In casting a woman in the titular role, Doctor Who has done something truly amazing. For a character portrayed by male actors for over half a century, it’s a bold, brilliant and monumental step forward that is rightly being celebrated by many as a progressive new direction in which to take this landmark of science fiction and British television. Chris Chibnall’s vision in this regard is one to be applauded, and I eagerly look forward to experiencing the next era of the show alongside a generation of children who will grow up knowing, and being inspired by, a female Doctor.

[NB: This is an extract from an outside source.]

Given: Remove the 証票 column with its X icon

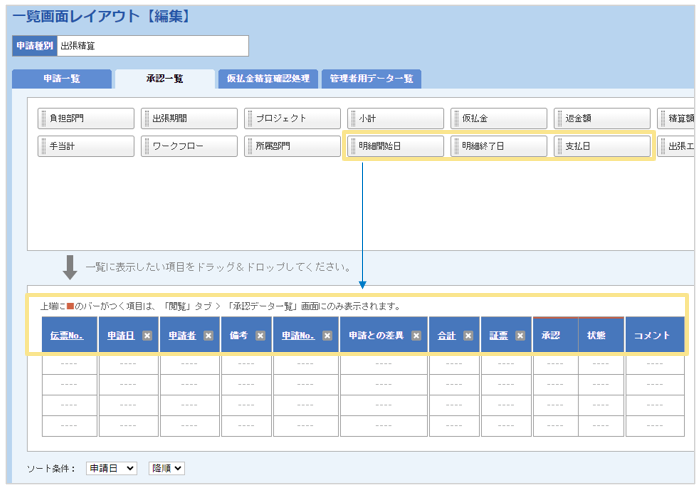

But in the jubilation following this becoming a reality, it would be remiss to overlook how we got here; we came the long way round, after all. The significance of the past few series in particular, under the stewardship of Steven Moffat and Peter Capaldi, cannot and should not be dismissed. And so as a part of that I would like to share with you one fan’s story and relationship with this fictional universe, more specifically my own. Because Jodie Whittaker’s Thirteenth incarnation of the Time Lord, though a remarkable milestone for the franchise, will not be my first female Doctor.